Editor's note: We have changed the rating in this review to reflect recent changes in our rating scale. Click here to find out more.Measuring approximately 2 by 7 by 6 inches (HWD), the ViewSonic WMA100 is a small, silver plastic box with rounded edges. To save space, you can attach the included plastic stand and position the WMA100 vertically rather than horizontally. The sparse front panel features a translucent black plastic strip behind which a few status LEDs reside. Because the WMA100 lacks a text display and doesn't have any controls besides a power button, you must switch on the TV and grab the remote to navigate the device's menus. The WMA100 employs built-in 802.11g wireless networking rather than relying on a removable card.
The midsize remote control gets the job done. It has the requisite four-way keypad, as well as Home, Videos, Music, Pictures, and iRadio buttons as shortcuts to the main media navigation screens. Page-up and page-down buttons facilitate navigating long media lists fairly quickly, although new screens usually take a few seconds to load. A search function allows finding files by entering text with the alphanumeric keypad.

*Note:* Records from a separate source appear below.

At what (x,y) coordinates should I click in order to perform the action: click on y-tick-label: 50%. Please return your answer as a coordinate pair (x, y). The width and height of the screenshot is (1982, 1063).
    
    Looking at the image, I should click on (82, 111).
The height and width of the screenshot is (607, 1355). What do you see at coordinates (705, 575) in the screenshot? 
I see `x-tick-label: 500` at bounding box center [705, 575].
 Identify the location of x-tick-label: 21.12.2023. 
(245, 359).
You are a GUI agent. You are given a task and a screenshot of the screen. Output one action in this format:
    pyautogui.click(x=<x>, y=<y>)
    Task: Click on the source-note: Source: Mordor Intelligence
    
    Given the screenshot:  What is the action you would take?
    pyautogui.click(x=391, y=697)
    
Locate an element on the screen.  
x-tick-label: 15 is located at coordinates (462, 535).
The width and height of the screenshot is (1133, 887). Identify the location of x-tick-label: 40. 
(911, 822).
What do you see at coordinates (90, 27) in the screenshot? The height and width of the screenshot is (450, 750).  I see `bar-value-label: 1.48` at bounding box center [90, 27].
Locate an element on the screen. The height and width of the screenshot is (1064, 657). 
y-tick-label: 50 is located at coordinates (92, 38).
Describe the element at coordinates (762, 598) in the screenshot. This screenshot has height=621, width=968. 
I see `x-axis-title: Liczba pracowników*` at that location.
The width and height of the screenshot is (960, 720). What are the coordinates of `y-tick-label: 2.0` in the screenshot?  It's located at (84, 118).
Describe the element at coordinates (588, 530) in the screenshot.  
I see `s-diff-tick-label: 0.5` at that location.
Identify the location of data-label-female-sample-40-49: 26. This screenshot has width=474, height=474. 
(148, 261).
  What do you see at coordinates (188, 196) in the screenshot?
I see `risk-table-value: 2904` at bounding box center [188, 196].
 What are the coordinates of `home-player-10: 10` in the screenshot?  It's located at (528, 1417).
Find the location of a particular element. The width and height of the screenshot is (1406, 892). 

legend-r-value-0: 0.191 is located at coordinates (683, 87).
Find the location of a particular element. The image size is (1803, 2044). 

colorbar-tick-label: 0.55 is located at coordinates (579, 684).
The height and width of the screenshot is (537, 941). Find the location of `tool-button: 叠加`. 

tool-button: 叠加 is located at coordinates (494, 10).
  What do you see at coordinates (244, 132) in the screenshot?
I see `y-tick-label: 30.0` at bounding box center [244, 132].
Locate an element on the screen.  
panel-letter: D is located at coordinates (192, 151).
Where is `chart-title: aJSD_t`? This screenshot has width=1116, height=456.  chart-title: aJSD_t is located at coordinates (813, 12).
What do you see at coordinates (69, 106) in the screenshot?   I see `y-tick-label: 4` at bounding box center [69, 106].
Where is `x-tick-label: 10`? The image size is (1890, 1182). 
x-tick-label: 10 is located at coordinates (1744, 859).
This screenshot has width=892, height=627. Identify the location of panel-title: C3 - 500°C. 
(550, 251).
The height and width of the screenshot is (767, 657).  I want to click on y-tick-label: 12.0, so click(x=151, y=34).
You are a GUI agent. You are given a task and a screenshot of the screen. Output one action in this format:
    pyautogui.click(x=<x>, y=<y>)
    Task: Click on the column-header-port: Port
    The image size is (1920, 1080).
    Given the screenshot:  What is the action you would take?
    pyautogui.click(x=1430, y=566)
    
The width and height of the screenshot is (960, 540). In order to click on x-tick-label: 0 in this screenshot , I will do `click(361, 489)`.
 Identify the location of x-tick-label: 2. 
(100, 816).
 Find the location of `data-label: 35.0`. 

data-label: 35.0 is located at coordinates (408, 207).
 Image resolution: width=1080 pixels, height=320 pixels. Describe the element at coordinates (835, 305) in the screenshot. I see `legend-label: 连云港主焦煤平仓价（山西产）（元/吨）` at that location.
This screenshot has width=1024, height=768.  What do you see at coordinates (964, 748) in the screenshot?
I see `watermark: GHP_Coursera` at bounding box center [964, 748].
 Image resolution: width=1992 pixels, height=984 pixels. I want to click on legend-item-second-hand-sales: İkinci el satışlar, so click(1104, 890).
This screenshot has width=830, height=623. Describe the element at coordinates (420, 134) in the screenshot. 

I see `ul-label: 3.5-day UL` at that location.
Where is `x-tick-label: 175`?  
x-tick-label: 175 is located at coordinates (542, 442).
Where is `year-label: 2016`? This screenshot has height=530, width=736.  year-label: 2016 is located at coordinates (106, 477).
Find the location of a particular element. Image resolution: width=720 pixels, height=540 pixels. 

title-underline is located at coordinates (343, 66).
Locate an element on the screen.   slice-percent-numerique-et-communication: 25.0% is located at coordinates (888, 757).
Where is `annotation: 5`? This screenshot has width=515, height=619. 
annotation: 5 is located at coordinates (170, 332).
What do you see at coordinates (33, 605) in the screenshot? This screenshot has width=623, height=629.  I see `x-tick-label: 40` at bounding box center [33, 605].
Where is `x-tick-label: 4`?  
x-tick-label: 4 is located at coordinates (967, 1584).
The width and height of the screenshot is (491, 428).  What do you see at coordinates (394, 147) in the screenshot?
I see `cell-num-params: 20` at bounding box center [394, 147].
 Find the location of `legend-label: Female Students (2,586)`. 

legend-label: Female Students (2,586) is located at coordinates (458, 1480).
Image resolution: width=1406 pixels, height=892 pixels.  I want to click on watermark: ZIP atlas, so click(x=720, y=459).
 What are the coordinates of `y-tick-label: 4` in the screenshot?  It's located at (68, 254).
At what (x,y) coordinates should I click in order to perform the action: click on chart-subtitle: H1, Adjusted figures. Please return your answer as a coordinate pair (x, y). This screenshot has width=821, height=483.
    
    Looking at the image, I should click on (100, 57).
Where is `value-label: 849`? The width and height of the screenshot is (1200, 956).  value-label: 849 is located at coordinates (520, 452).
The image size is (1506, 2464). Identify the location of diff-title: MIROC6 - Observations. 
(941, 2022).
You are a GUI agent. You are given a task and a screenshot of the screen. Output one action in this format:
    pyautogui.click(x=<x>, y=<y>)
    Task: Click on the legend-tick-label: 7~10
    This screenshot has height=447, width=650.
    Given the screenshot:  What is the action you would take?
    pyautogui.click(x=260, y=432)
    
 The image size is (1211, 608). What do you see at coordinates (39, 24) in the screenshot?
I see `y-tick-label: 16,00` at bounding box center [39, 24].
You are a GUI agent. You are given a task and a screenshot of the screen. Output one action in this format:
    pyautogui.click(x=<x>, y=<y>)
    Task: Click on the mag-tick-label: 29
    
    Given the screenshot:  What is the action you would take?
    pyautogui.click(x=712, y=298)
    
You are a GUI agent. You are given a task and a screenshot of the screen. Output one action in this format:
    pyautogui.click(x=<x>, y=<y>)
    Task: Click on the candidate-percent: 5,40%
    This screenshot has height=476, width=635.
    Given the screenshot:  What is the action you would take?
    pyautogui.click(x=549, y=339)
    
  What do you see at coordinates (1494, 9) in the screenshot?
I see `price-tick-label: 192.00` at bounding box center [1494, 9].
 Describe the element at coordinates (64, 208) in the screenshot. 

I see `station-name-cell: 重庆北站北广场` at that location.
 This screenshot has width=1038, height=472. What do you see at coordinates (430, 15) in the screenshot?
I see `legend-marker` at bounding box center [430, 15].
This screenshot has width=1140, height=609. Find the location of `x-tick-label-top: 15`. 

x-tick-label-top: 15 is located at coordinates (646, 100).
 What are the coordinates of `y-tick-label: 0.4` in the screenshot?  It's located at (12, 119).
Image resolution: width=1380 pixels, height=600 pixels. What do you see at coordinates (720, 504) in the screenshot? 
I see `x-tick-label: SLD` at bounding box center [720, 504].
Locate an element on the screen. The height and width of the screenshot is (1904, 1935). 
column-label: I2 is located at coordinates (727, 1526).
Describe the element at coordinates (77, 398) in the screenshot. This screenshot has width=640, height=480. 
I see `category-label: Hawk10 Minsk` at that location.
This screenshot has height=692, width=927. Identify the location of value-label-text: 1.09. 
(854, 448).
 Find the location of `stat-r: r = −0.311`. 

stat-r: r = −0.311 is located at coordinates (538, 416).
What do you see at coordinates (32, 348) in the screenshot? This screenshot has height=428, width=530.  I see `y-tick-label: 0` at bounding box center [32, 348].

The rear panel has an impressive assortment of jacks. In addition to the standard composite and S-Video outs, the WMA100 sports component and DVI connectors, which are capable of supporting HDTV resolutions of 720p and 1080i. An included adapter converts the DVI jack to VGA should you wish to connect a computer monitor or a projector, and the DVI will interface with an HDMI port with an affordable cable. Audio jacks include a stereo RCA output and a coaxial digital output. The rear panel also hosts an adjustable, black plastic wireless antenna plus an Ethernet port for wired networks.Although the ViewSonic WMA100 plays numerous file formats, its music features are comparatively weak. The WMA100 streams MPEG-1, MPEG-2, MPEG-4, DivX, and XVID video files (but not WMV video files); JPEG, GIF, and PNG image files; and MP3, WAV, unprotected AAC, and unprotected WMA audio files. It also has Dolby Digital 5.1-channel pass-through for AC-3 audio files. Because audio playlists aren't supported, you have to organize your music files into the same folder if you want to play them together. Unlike D-Link's MediaLounge series, the WMA100 can't play protected WMA audio files such as those purchased from the Napster or Musicmatch services. Also not supported on the WMA100: Rhapsody, a high-quality, on-demand streaming music service, and Apple's iTunes Music Store. The WMA100 does play Internet radio, but there's an unfortunate catch: you can't add selections to the device's preprogrammed list of approximately 85 channels, some of which have bit rates as low as a paltry 16Kbps.
In addition to streaming files from WMG120 and WMG80 wireless media routers, the WMA100 can stream files from the hard drive of any networked PC that's running the included--but unfriendly--MyView Media Manager software. Unlike some competing digital media receiver software, MyView Media Manager lacks a scanning utility to automatically find files scattered around your PC's hard drive. In fact, the software can be configured only to look for files in one video folder and its subfolders, one music folder and its subfolders, and one pictures folder and its subfolders. As a result, you may have to move some of your files into centralized locations.
The oversize ViewSonic logo emblazoned across the bottom of the screen detracts from the WMA100's generally well-organized main menu. Videos, Pictures, Music, Internet Radio, and Setup buttons provide straightforward access to your media library. You can browse music files by artist, genre, and album and search all file types by the folders in which they're stored on your server. Conveniently, you can use the remote to start music playback, then select an accompanying photo slide show. Interfacing with the WMA100 sometimes feels unintuitive, in part because several prominent remote control buttons are frequently disabled.During testing, the ViewSonic WMA100 did a competent job of streaming files from a PC and from the hard drive of its companion WMG120. Hiccups were fairly infrequent. Both the WMG120 and the MyView Media Manager PC software occasionally had to be rebooted to restore a dead communication link.
With the WMA100 connected to an HDTV via a component-video cable, digital images and videos looked sharp. The analog audio outputs sounded decent. The coaxial digital output successfully passed Dolby Digital 5.1 signals to the A/V receiver.
Unfortunately, the WMA100 doesn't quite stack up to more polished competitors, including the aging Prismiq MediaPlayer. ViewSonic's system appears to be loosely based on the same lackluster engine employed by several other decent but underwhelming digital media receivers, such as ADS Tech's Media-Link, Actiontec's Wireless Digital Media Player, and FIA's On3.